供養されることなく、恨みを抱いたままダムに沈んだことから溺死が犬鳴村の村人による被害者の『特徴的な死因』になっているのではないでしょうか。
簡単に死んだ人間と、生き残った人間の違い
犬鳴村に立ち入った人間や、その関係者が次々と死んでいくなか、なぜ殺されているのか、そしてなぜ殺されないまま生かされている人間がいるのかが映画の中で謎でした。(後述)
映画での最初の被害者は、動画配信者(?)のアッキーナこと明菜です。本作は、彼女を撮影する悠真との2人のシーンから物語が始まります。
このシーンは『ブレア・ウィッチ・プロジェクト』や『ノロイ』のようなPOVなので、臨場感があります。
深夜2時に犬鳴川にある公衆電話にかかってくる電話を出ると、犬鳴村に向かうことができることがわかった明菜と悠真。トンネルの先にあったのは古い家屋ばかり。そこでトイレ休憩中に「何か」に襲われる明菜。2人で逃げ帰ってきたものの、何やら様子のおかしい明菜。対して、特に何も変化がない悠真。
―――なぜでしょう?
このあと、悠真の家にいる明菜は「おしっこ行ってくる」と言い残し、おしっこを垂れ流しながら裸足で歩き、わらべ唄「ふたしちゃろ」をずっと歌い続けます。その後、明菜から電話がかかってくる。鉄塔から電話をしながら飛び降りたのだ。しかし、死因は肺が水に満たされたことによる『溺死』。
明菜の死と、「自責の念をなんとかしたい」と考えた悠真は後輩たちを連れ、日が明るいうちの犬鳴トンネルへと再び向かうのですが、以前行ったときにはなかったブロックがあり、簡単には進めませんでした。
明菜のことで頭がいっぱいになり、感情的になった悠真。

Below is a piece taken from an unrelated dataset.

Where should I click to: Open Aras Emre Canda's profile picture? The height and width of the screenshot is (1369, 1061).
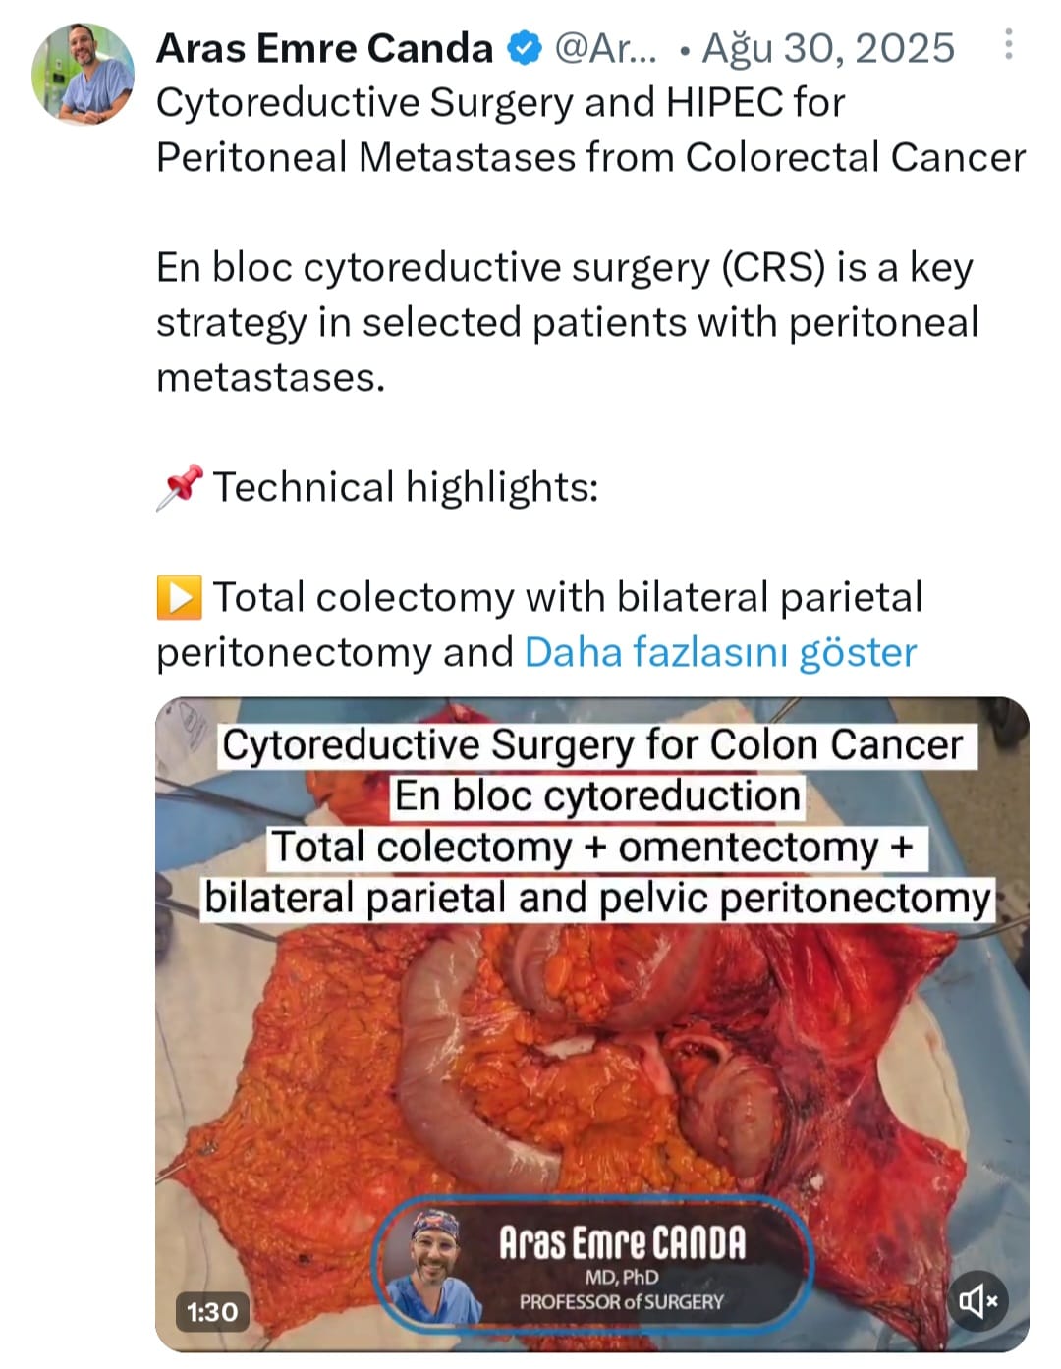click(83, 75)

一人でトンネルの中へと進みます。後輩たちは悠真にはもう付き合ってられないと、踵を返すのですが、そこには悠真の弟の森田健太が隠れていました。『犬鳴村』の自由研究の調査も兼ねて、兄のもとへこっそりついてきたのです。
その結果、悠真も健太も犬鳴村の幽霊たちに攫われてしまいます。
翌日、警察とともにやってきた悠真の後輩たちと、悠真と健太の両親。
感情的になった悠真と健太の母親は、興奮のあまり旦那に動物のようにガブリと噛みつきます。周りが止めに入り、我に返ると「あなた血が…!」と噛み付いたことを、まるで自分がしたとは知らないかのように心配します。
―――なぜでしょう?
母親はこの後、様子がどんどんおかしくなっていきます。父親はあんなに毛嫌いしていたにも関わらず、しっかりと世話をするのも、妻に対して温情があるからなんでしょうね。家には謎に誰かから落書きされていたりと荒れ放題ですが…。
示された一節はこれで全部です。